PANORAMA

El descenso del desempleo en Argentina se explica por la informalidad y la precarización

La caída de la desocupación en el tercer trimestre se explica principalmente por la expansión de trabajos de baja calidad y cuentapropistas en la era Milei.

El desempleo en Argentina registró una baja en el tercer trimestre de 2025, alcanzando el 6,6%, el segundo nivel más bajo desde que Javier Milei asumió la presidencia. Sin embargo, la aparente buena noticia esconde un fenómeno preocupante: gran parte del crecimiento del empleo se dio en puestos informales y cuentapropistas, con condiciones de trabajo precarias y sin aportes a la seguridad social.

El incremento del empleo informal se reflejó en una tasa que llegó al 43,3% de la población ocupada, lo que representa alrededor de 201.000 trabajadores más que el año anterior. Paralelamente, los trabajadores “no asalariados” pasaron del 27,6% al 28,1%, con los cuentapropistas concentrando 87,2% de este segmento, consolidándose como la categoría laboral más dinámica del mercado.

Informalidad laboral

Esta tendencia se da a pesar de que sectores tradicionales y formales, como la industria, la construcción y el comercio, muestran signos de estancamiento o caída de actividad. Por ejemplo, la construcción sigue aportando una proporción significativa de desocupados, mientras que el comercio y la manufactura registran aumentos en la cantidad de personas sin empleo dentro de estos rubros.

El crecimiento del empleo informal y por cuenta propia se vincula en parte con el auge de plataformas digitales y nuevas formas de trabajo autónomo, que facilitan generar ingresos de manera rápida, aunque no reemplazan los beneficios y la estabilidad del empleo registrado.

En términos generales, la expansión de estos trabajos de baja calidad permitió que la tasa de desocupación no suba, pero no mejora la calidad del empleo ni las condiciones laborales. Además, los datos muestran que desde noviembre de 2023 se perdieron más de 500.000 puestos formales, incluidos 154.000 empleos asalariados en el sector privado.

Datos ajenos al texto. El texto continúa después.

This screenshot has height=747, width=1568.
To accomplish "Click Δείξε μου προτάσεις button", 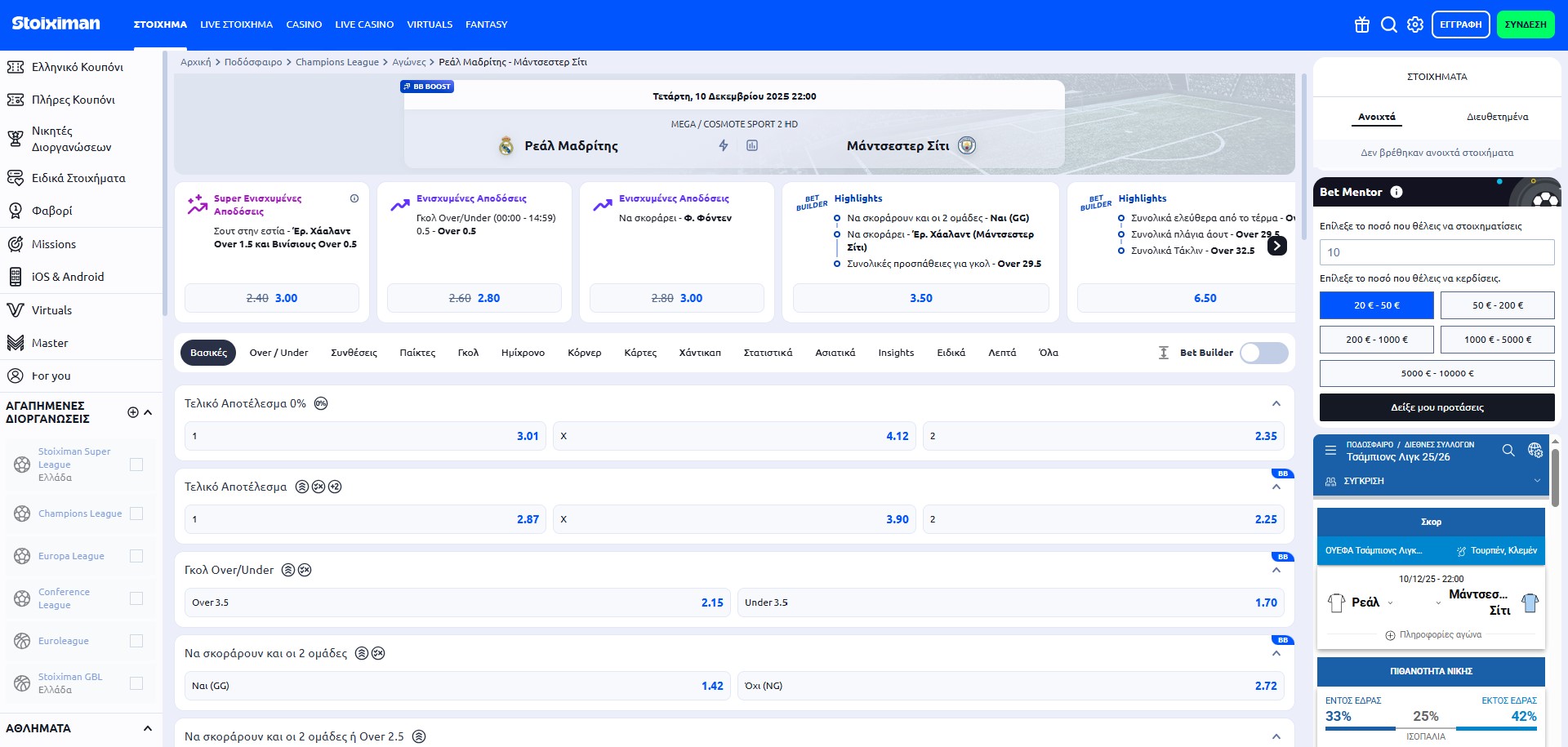I will pos(1437,407).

El panorama laboral evidencia que, aunque la informalidad y el trabajo por cuenta propia sostienen la estadística de empleo, los sectores formales de mayor calidad no logran absorber la demanda de trabajo, generando un mercado laboral desigual y segmentado, con alta precarización y dependencia de ingresos complementarios para cubrir el costo de vida.